### Exercise goal
Retype every one of the records below word for word, leaving each line unchanged.

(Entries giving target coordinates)
+--

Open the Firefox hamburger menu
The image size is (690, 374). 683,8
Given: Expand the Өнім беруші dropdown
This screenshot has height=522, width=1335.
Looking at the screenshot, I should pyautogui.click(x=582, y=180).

+--

### Complete output
Open the Firefox hamburger menu
The image size is (690, 374). 683,8
Given: Expand the Өнім беруші dropdown
This screenshot has height=522, width=1335.
Looking at the screenshot, I should pyautogui.click(x=582, y=180).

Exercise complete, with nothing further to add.